**WHAT THE TASK ASKS:** Reproduce the records word for word from their beginning through the line containing "The width and", including that line.

* * *

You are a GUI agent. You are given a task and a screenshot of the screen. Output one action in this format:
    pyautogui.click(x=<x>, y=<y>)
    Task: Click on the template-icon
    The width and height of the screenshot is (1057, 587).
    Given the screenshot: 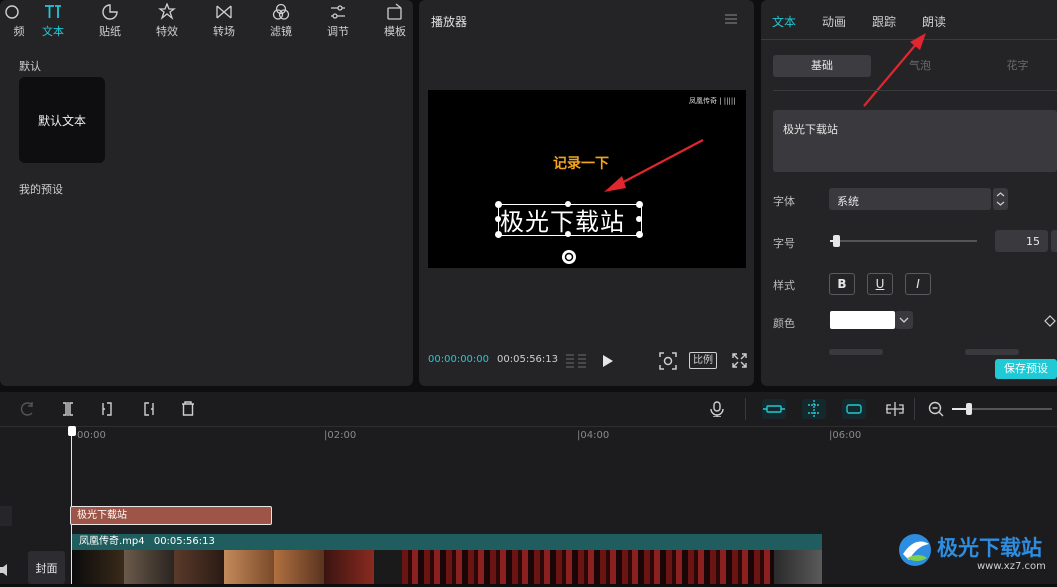 What is the action you would take?
    pyautogui.click(x=394, y=12)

* * *

**YOUR RESPONSE:**
You are a GUI agent. You are given a task and a screenshot of the screen. Output one action in this format:
    pyautogui.click(x=<x>, y=<y>)
    Task: Click on the template-icon
    The width and height of the screenshot is (1057, 587).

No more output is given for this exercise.